[Opening Records for the task section]

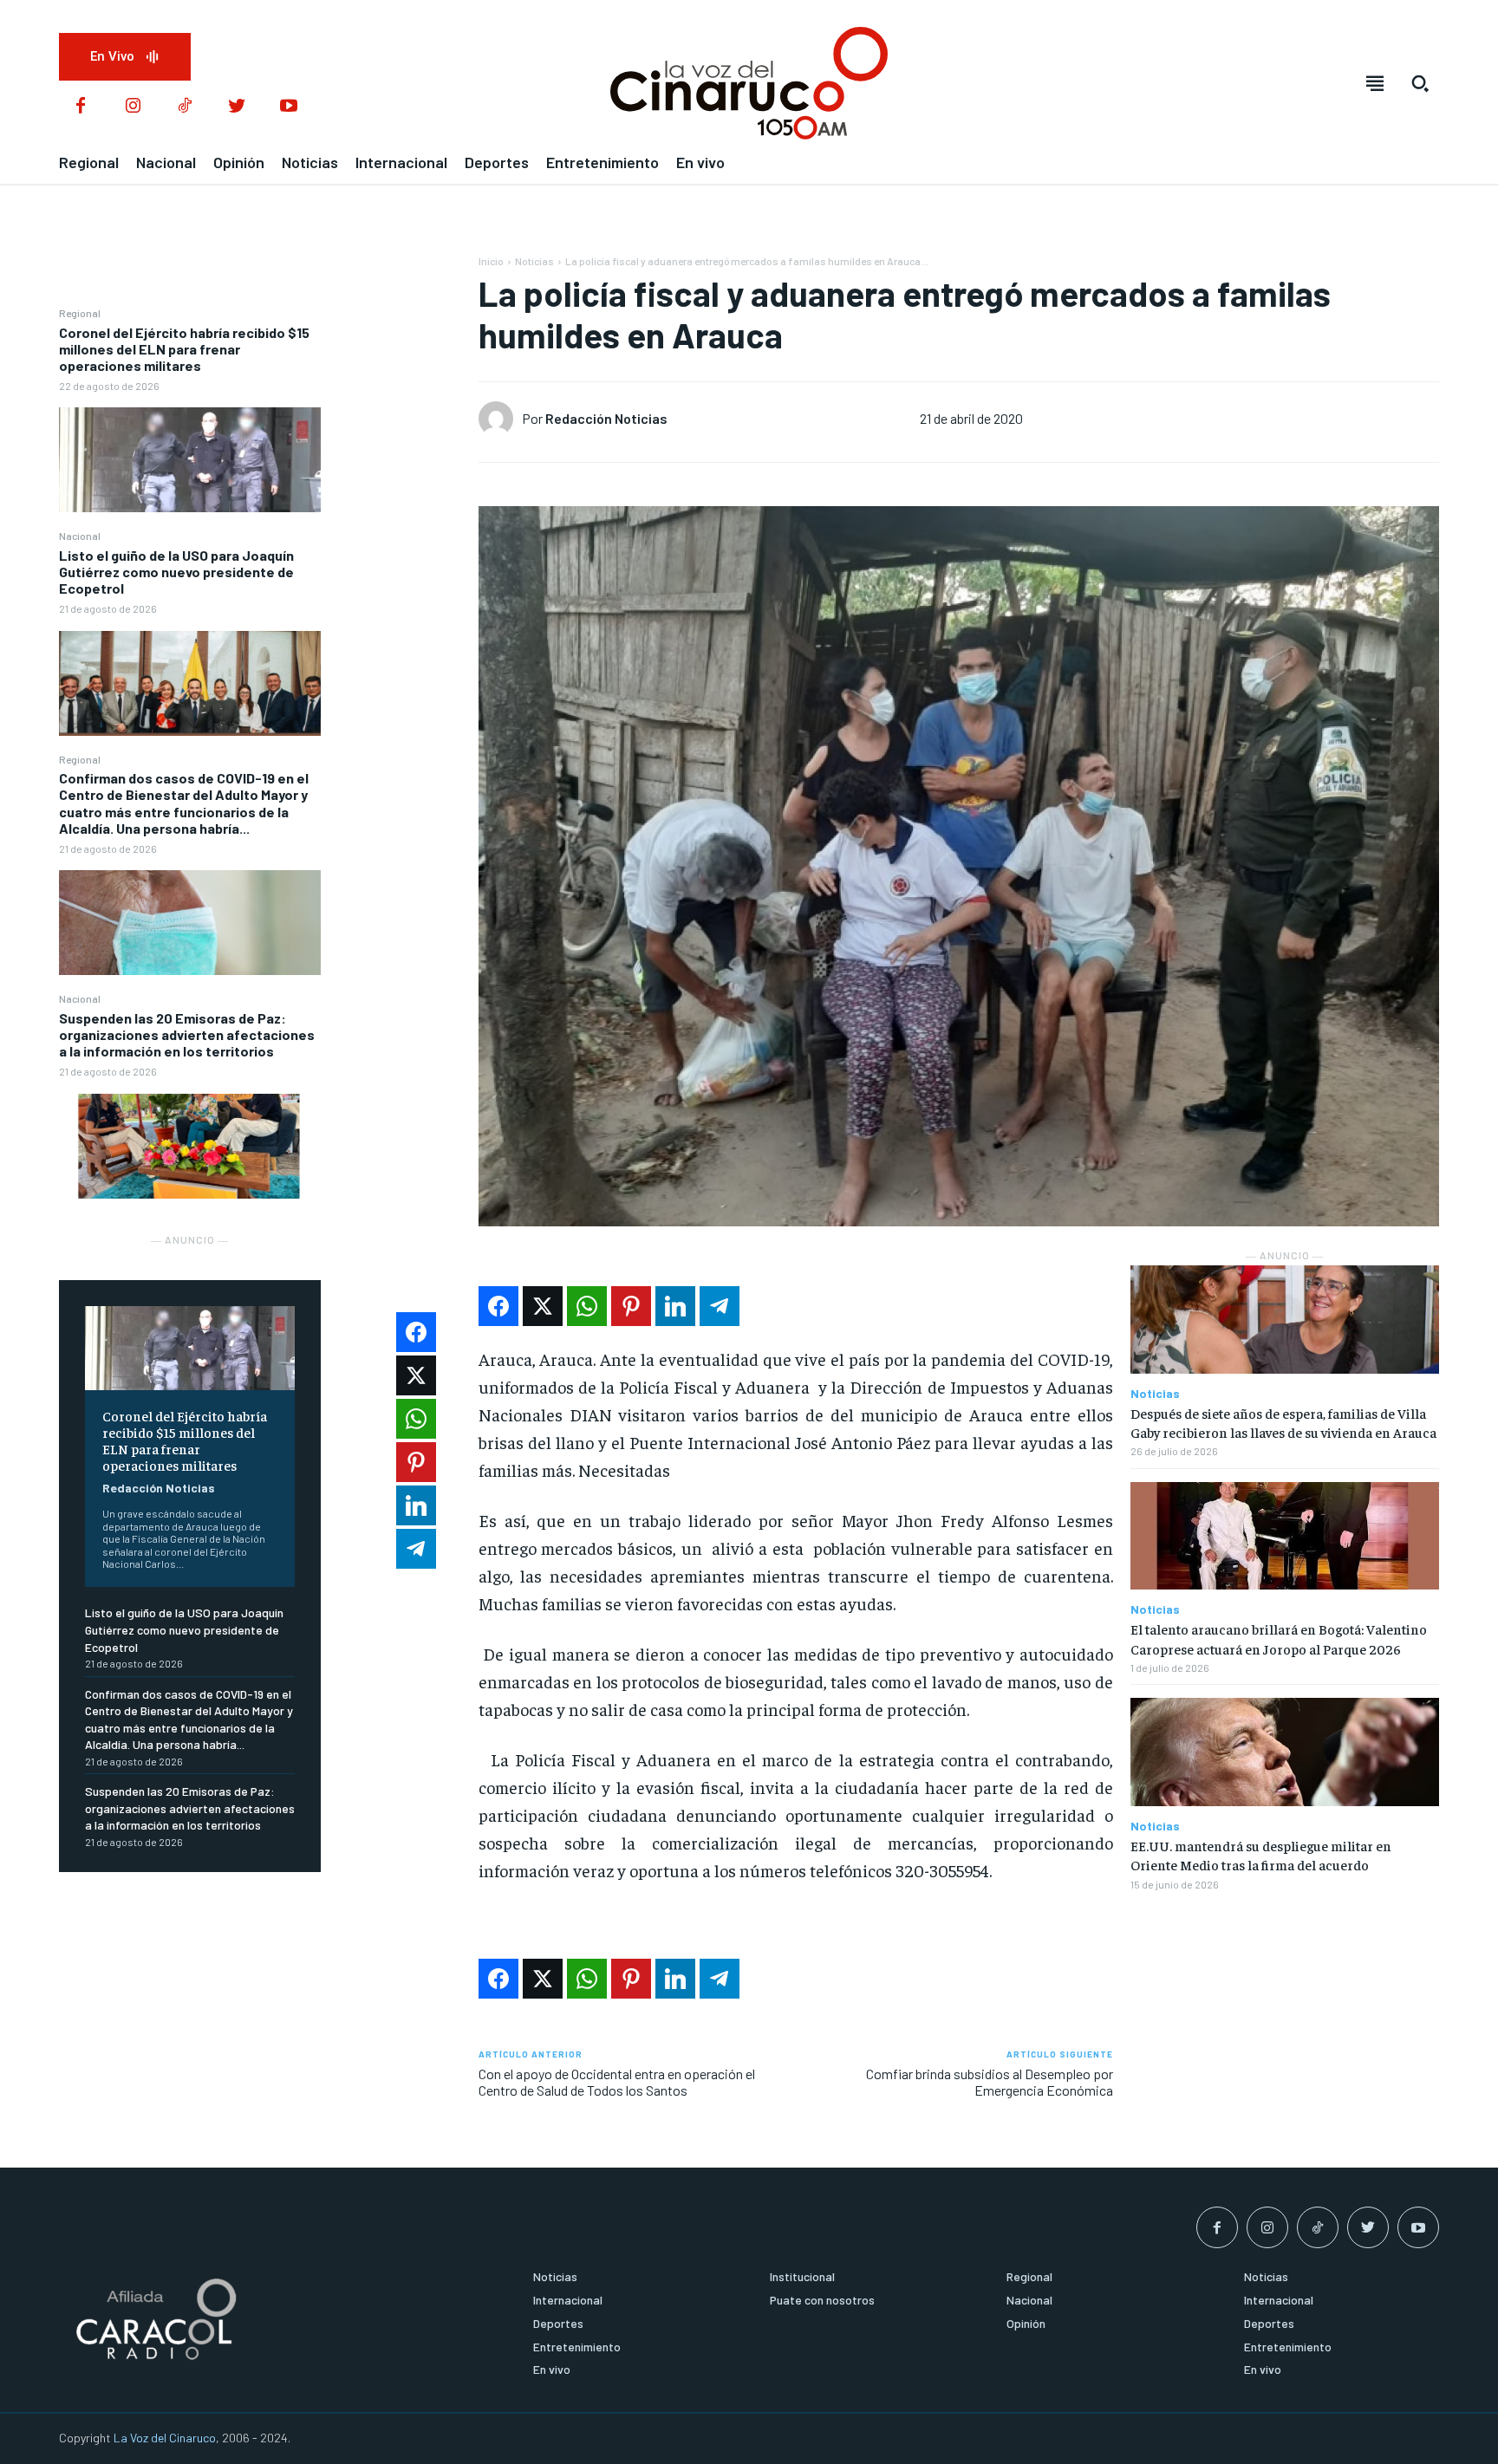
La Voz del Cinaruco (165, 2437)
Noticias (534, 261)
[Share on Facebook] (498, 1306)
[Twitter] (236, 106)
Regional (80, 313)
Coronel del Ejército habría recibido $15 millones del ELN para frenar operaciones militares (184, 349)
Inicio (491, 261)
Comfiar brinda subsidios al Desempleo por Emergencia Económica (989, 2081)
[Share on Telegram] (719, 1306)
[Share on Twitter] (543, 1306)
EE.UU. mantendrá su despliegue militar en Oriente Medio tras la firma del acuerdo (1260, 1855)
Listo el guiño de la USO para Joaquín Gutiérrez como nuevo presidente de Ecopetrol (176, 571)
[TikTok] (184, 106)
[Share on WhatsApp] (587, 1306)
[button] (1420, 83)
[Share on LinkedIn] (675, 1306)
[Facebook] (80, 106)
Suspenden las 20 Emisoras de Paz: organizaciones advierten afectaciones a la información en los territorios (187, 1034)
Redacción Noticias (158, 1487)
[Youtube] (288, 106)
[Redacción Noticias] (500, 418)
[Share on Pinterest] (631, 1306)
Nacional (80, 536)
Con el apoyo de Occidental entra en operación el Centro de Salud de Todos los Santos (617, 2081)
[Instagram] (132, 106)
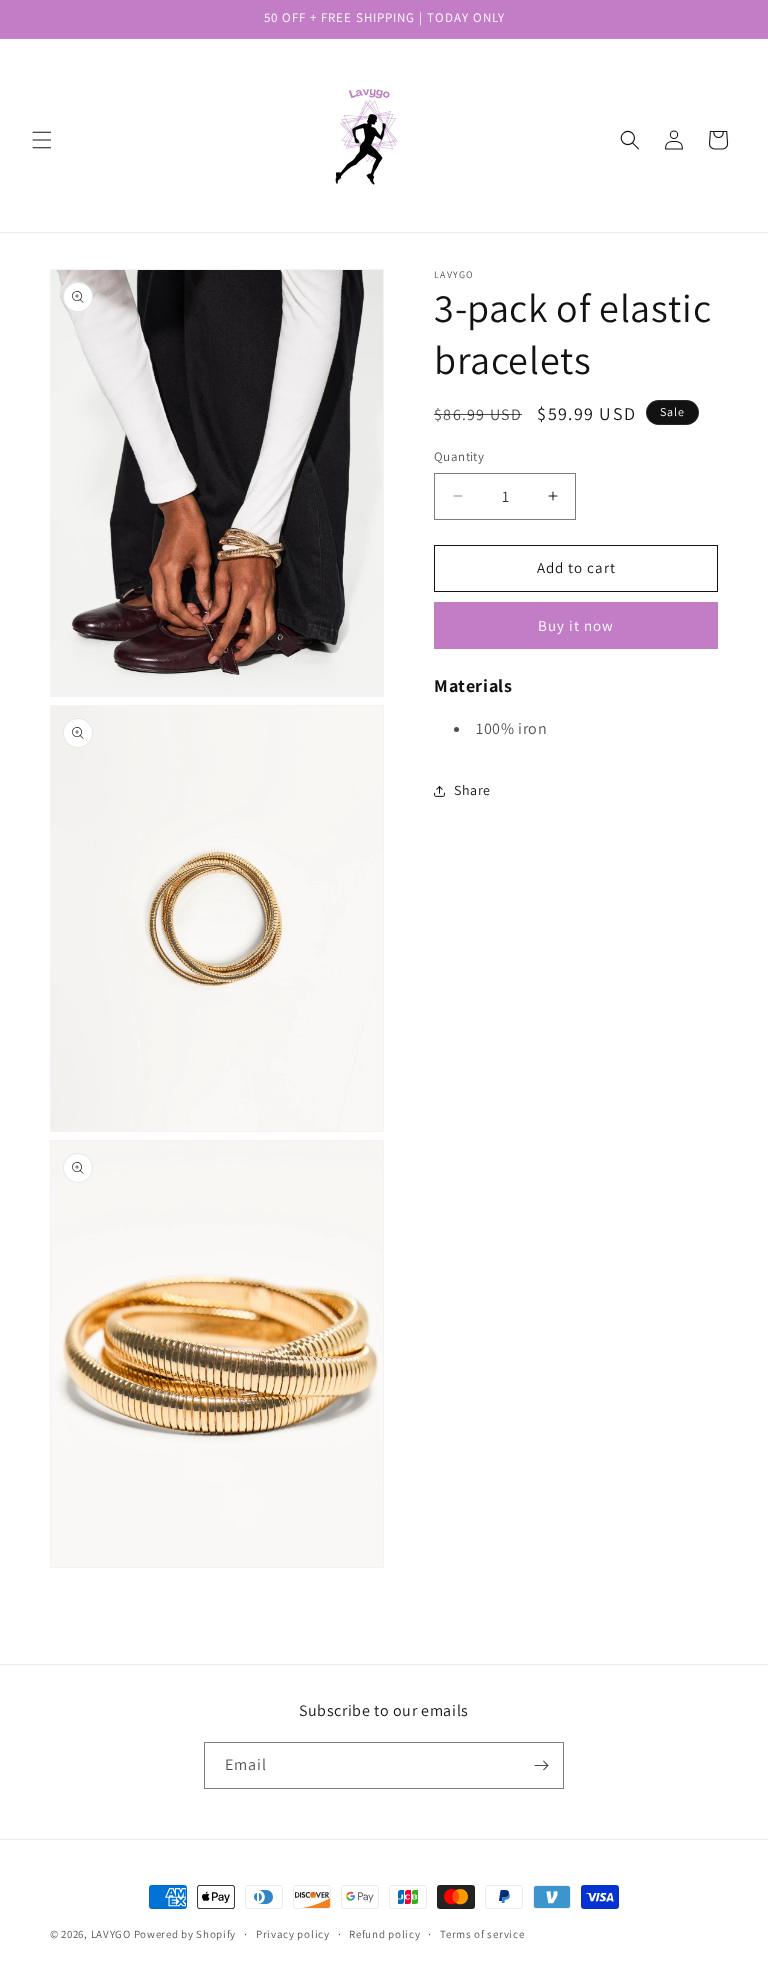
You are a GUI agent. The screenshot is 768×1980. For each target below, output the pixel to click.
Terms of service (482, 1934)
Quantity (459, 456)
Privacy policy (293, 1934)
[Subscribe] (541, 1765)
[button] (42, 140)
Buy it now (576, 625)
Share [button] (472, 790)
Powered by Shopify (185, 1934)
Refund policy (384, 1934)
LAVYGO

[Closing Records for the task section]

* Work instructions
Print the data above verbatim from the first line through the line holding "Suspenden las 20", leaving every picture out.

* Response to the exercise
La Voz del Cinaruco (165, 2437)
Noticias (534, 261)
[Share on Facebook] (498, 1306)
[Twitter] (236, 106)
Regional (80, 313)
Coronel del Ejército habría recibido $15 millones del ELN para frenar operaciones militares (184, 349)
Inicio (491, 261)
Comfiar brinda subsidios al Desempleo por Emergencia Económica (989, 2081)
[Share on Telegram] (719, 1306)
[Share on Twitter] (543, 1306)
EE.UU. mantendrá su despliegue militar en Oriente Medio tras la firma del acuerdo (1260, 1855)
Listo el guiño de la USO para Joaquín Gutiérrez como nuevo presidente de Ecopetrol (176, 571)
[TikTok] (184, 106)
[Share on WhatsApp] (587, 1306)
[button] (1420, 83)
[Share on LinkedIn] (675, 1306)
[Facebook] (80, 106)
Suspenden las 20 Emisoras de Paz: organizaciones advierten afectaciones a la información en los territorios (187, 1034)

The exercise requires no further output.